**TASKS FOR THIS EXERCISE:**
1. In the text on removing colonial statues in Alaska, which organization does Rosita Worl lead?
2. Reproduce the passage of the Alaska statues text that begins with the words "A statue of" and ends with "by Indigenous people.".

**DOCUMENT TEXT:**
· · · · ·

Efforts underway in Alaska to remove statues of Captain Cook, other colonialists
As many in the Lower 48 call for statues of Confederate leaders to be removed amid a national reckoning on race, some Alaska residents are conducting a similar movement demanding statues tied to colonization be eliminated or relocated.
A statue of Russian colonialist Alexander Baranov will be taken out of public view in one city and petitions are circulating calling for the removal of statues dedicated to former U.S. Secretary of State and Alaska purchase architect William Seward and Capt. James Cook, who has been credited with discovering land already inhabited by Indigenous people.
Indigenous people and others who signed petitions to remove those statues perceive them as symbols of colonialism, oppression and white supremacy, said Rosita Worl, president of the Sealaska Heritage Institute, a nonprofit organization promoting Native cultures in Southeast Alaska including the Tlingit, Haida and Tsimshian tribes.

· · · · ·

**PROVIDED MATERIAL:**
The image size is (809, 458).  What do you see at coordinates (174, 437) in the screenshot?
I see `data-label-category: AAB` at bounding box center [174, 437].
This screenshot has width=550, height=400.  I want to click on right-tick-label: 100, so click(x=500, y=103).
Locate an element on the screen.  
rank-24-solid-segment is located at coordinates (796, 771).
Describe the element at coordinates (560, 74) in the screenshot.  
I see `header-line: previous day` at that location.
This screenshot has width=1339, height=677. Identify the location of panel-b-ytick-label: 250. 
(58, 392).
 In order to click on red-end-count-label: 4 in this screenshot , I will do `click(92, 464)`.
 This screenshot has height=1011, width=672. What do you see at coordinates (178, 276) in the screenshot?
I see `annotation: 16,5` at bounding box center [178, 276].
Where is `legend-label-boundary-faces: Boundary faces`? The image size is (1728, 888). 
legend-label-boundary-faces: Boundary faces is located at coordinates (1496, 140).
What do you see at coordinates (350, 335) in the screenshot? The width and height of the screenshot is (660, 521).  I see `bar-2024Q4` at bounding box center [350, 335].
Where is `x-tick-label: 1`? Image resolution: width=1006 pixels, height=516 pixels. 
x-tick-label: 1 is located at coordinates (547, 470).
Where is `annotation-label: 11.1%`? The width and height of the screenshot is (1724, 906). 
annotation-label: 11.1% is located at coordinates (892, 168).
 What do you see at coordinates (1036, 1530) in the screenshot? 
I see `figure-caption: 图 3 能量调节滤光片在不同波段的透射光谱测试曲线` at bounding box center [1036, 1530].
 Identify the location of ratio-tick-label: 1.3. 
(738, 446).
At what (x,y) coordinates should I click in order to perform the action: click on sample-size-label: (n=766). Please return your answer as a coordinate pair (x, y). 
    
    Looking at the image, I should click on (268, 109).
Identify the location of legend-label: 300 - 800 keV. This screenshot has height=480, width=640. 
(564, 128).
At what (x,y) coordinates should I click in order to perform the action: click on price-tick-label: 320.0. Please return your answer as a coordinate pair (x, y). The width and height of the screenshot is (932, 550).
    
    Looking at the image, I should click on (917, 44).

· · · · ·

**ANSWERS IN ORDER:**
1. The Sealaska Heritage Institute.

2.
A statue of Russian colonialist Alexander Baranov will be taken out of public view in one city and petitions are circulating calling for the removal of statues dedicated to former U.S. Secretary of State and Alaska purchase architect William Seward and Capt. James Cook, who has been credited with discovering land already inhabited by Indigenous people.